• Problem
Find the string "computer" in the data, then copy every line where it is found.

• Records for the task
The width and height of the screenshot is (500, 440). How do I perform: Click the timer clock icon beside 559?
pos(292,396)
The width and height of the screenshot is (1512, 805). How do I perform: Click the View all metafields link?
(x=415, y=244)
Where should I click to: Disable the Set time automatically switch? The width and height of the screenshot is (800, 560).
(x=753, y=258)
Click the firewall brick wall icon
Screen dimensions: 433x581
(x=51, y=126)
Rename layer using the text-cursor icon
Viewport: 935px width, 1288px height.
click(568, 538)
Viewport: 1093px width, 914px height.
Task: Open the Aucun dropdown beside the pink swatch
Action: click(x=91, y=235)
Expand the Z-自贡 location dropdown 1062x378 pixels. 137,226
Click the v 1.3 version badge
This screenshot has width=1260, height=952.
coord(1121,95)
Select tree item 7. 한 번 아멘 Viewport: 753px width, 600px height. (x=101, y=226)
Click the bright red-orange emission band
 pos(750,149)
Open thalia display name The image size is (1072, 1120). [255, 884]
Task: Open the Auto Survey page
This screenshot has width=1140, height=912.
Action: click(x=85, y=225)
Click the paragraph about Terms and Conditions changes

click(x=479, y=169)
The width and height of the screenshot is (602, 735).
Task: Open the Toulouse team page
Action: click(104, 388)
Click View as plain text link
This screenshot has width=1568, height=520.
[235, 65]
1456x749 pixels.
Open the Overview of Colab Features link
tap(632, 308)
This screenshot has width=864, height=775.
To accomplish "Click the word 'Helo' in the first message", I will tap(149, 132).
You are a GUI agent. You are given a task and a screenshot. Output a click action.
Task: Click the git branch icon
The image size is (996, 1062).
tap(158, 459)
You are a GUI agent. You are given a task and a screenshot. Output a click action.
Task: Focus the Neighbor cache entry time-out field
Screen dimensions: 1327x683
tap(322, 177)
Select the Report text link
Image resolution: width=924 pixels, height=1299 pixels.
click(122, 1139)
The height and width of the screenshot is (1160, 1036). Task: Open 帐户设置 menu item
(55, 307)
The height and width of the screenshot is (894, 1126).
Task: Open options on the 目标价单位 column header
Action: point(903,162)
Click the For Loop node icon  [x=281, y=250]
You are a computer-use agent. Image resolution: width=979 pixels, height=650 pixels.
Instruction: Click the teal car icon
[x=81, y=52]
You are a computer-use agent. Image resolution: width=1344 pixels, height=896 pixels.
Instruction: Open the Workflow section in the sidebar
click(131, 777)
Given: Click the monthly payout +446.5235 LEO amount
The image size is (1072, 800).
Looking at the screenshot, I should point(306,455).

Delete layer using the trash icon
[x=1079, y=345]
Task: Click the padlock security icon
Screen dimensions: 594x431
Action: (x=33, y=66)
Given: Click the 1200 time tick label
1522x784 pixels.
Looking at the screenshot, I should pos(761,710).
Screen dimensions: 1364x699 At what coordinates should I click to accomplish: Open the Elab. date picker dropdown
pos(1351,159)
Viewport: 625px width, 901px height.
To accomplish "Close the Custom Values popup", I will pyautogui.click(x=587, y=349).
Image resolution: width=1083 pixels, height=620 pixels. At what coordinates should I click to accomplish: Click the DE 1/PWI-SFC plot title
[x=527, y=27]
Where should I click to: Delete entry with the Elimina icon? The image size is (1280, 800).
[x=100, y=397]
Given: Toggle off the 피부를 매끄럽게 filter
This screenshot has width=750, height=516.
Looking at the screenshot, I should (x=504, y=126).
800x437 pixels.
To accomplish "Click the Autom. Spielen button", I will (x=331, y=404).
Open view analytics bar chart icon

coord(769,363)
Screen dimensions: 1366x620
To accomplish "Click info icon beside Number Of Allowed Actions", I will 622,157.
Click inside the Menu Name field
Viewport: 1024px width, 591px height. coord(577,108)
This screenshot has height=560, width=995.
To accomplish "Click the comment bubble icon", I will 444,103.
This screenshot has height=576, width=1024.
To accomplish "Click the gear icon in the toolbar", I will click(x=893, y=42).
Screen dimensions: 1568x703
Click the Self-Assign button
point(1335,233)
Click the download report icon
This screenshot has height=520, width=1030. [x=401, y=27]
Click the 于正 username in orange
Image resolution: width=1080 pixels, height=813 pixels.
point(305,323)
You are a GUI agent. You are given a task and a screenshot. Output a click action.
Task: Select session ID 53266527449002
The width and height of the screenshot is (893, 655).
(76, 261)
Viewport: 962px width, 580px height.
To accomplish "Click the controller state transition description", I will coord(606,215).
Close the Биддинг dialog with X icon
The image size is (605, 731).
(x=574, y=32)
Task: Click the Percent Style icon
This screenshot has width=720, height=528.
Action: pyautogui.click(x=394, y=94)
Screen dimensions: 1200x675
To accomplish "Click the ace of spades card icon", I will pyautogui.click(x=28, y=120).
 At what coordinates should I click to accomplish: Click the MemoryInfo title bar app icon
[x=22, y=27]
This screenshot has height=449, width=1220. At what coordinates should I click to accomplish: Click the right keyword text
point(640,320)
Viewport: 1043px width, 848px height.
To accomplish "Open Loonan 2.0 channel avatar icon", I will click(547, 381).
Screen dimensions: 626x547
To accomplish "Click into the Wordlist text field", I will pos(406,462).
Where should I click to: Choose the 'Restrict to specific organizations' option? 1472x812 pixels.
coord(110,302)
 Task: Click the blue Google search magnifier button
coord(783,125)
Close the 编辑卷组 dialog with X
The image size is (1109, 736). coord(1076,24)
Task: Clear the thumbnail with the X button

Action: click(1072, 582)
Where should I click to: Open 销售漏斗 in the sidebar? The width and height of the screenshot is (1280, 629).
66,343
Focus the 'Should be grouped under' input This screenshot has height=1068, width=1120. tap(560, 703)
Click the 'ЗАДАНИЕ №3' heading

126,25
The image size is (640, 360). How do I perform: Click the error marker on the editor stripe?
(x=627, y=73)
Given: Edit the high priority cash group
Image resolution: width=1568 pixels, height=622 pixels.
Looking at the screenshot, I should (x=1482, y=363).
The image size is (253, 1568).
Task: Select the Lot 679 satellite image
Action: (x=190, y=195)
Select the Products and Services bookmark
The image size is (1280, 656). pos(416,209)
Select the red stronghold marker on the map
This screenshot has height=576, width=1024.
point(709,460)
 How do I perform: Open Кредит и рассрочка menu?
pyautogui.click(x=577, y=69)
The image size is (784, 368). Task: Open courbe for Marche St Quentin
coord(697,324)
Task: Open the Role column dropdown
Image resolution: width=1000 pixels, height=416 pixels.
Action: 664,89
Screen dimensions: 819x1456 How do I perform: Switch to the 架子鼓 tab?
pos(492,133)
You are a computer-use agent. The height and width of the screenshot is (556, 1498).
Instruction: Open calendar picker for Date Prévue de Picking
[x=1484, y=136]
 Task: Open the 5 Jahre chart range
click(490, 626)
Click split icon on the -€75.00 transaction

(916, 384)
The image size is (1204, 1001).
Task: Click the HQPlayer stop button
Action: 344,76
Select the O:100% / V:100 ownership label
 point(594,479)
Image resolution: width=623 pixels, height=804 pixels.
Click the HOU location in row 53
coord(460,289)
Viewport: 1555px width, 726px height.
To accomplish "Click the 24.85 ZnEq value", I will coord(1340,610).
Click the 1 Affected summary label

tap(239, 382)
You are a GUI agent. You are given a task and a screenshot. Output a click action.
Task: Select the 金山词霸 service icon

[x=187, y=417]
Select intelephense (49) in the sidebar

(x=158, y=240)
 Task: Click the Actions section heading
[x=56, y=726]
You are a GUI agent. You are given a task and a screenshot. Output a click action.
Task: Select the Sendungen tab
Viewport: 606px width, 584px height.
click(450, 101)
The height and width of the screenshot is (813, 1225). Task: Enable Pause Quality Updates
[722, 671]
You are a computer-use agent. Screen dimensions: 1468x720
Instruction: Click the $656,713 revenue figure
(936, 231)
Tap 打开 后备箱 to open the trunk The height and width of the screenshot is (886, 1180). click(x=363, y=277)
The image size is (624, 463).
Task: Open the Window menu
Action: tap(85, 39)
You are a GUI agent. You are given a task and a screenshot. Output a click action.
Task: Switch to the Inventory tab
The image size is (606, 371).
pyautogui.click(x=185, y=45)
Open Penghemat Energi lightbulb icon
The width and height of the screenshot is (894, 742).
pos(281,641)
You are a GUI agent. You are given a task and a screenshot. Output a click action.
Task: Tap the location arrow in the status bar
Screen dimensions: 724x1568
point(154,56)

• Response to the exercise
You are a computer-use agent. Image resolution: width=979 pixels, height=650 pixels.
You are a computer-use agent. Image resolution: width=1344 pixels, height=896 pixels.
You are a computer-use agent. The height and width of the screenshot is (556, 1498).
You are a computer-use agent. Screen dimensions: 1468x720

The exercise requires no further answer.